Copy each of the following rows verbatim, with no alterations.

= = =

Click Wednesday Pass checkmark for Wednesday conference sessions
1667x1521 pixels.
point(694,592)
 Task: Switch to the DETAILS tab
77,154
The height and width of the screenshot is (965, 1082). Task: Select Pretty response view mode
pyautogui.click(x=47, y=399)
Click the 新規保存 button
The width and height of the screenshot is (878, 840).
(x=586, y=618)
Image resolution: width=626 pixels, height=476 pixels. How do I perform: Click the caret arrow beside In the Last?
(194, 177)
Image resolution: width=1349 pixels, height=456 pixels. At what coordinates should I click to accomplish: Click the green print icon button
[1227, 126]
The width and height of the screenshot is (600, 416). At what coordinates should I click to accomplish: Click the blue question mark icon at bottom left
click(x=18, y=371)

= = =

» **Exercise solution**
Click Wednesday Pass checkmark for Wednesday conference sessions
1667x1521 pixels.
point(694,592)
 Task: Switch to the DETAILS tab
77,154
The height and width of the screenshot is (965, 1082). Task: Select Pretty response view mode
pyautogui.click(x=47, y=399)
Click the 新規保存 button
The width and height of the screenshot is (878, 840).
(x=586, y=618)
Image resolution: width=626 pixels, height=476 pixels. How do I perform: Click the caret arrow beside In the Last?
(194, 177)
Image resolution: width=1349 pixels, height=456 pixels. At what coordinates should I click to accomplish: Click the green print icon button
[1227, 126]
The width and height of the screenshot is (600, 416). At what coordinates should I click to accomplish: Click the blue question mark icon at bottom left
click(x=18, y=371)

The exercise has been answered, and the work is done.